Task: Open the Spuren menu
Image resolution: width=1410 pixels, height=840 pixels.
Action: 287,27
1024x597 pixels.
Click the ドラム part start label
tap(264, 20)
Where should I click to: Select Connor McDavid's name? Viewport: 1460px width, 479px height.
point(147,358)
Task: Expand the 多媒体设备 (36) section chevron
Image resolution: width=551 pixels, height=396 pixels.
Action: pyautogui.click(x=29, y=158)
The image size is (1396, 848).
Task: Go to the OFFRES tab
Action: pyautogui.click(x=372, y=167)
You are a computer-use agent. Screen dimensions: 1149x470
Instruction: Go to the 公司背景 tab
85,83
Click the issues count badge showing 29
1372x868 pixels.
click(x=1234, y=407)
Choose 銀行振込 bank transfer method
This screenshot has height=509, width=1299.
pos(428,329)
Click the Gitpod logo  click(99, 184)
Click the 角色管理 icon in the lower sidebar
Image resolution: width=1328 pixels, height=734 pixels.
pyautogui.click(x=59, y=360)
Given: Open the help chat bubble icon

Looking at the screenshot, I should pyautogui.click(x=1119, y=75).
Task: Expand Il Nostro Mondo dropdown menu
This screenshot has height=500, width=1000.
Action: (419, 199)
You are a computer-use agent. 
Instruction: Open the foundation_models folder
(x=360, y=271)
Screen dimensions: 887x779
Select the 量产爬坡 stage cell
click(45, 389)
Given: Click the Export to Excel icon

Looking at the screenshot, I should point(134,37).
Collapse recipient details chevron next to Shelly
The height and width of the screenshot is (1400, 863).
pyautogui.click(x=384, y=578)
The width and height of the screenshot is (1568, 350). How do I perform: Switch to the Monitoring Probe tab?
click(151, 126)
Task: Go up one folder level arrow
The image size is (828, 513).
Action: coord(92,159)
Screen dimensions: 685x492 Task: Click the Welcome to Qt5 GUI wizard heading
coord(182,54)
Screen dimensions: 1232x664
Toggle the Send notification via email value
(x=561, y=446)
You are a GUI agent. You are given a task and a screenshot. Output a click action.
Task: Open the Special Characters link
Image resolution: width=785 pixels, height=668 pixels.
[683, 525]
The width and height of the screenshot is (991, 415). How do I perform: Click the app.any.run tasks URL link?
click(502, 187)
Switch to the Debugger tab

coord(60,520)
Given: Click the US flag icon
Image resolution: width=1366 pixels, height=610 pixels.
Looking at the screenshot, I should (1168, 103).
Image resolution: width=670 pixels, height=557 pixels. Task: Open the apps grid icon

## Assignment
All of the records above are to be copied exactly.

## Task response
Task: Open the Spuren menu
Image resolution: width=1410 pixels, height=840 pixels.
Action: 287,27
1024x597 pixels.
Click the ドラム part start label
tap(264, 20)
Where should I click to: Select Connor McDavid's name? Viewport: 1460px width, 479px height.
point(147,358)
Task: Expand the 多媒体设备 (36) section chevron
Image resolution: width=551 pixels, height=396 pixels.
Action: pyautogui.click(x=29, y=158)
The image size is (1396, 848).
Task: Go to the OFFRES tab
Action: pyautogui.click(x=372, y=167)
You are a computer-use agent. Screen dimensions: 1149x470
Instruction: Go to the 公司背景 tab
85,83
Click the issues count badge showing 29
1372x868 pixels.
click(x=1234, y=407)
Choose 銀行振込 bank transfer method
This screenshot has height=509, width=1299.
pos(428,329)
Click the Gitpod logo  click(99, 184)
Click the 角色管理 icon in the lower sidebar
Image resolution: width=1328 pixels, height=734 pixels.
pyautogui.click(x=59, y=360)
Given: Open the help chat bubble icon

Looking at the screenshot, I should pyautogui.click(x=1119, y=75).
Task: Expand Il Nostro Mondo dropdown menu
This screenshot has height=500, width=1000.
Action: (419, 199)
You are a computer-use agent. 
Instruction: Open the foundation_models folder
(x=360, y=271)
Screen dimensions: 887x779
Select the 量产爬坡 stage cell
click(45, 389)
Given: Click the Export to Excel icon

Looking at the screenshot, I should point(134,37).
Collapse recipient details chevron next to Shelly
The height and width of the screenshot is (1400, 863).
pyautogui.click(x=384, y=578)
The width and height of the screenshot is (1568, 350). How do I perform: Switch to the Monitoring Probe tab?
click(151, 126)
Task: Go up one folder level arrow
The image size is (828, 513).
Action: coord(92,159)
Screen dimensions: 685x492 Task: Click the Welcome to Qt5 GUI wizard heading
coord(182,54)
Screen dimensions: 1232x664
Toggle the Send notification via email value
(x=561, y=446)
You are a GUI agent. You are given a task and a screenshot. Output a click action.
Task: Open the Special Characters link
Image resolution: width=785 pixels, height=668 pixels.
[683, 525]
The width and height of the screenshot is (991, 415). How do I perform: Click the app.any.run tasks URL link?
click(502, 187)
Switch to the Debugger tab

coord(60,520)
Given: Click the US flag icon
Image resolution: width=1366 pixels, height=610 pixels.
Looking at the screenshot, I should (1168, 103).
Image resolution: width=670 pixels, height=557 pixels. Task: Open the apps grid icon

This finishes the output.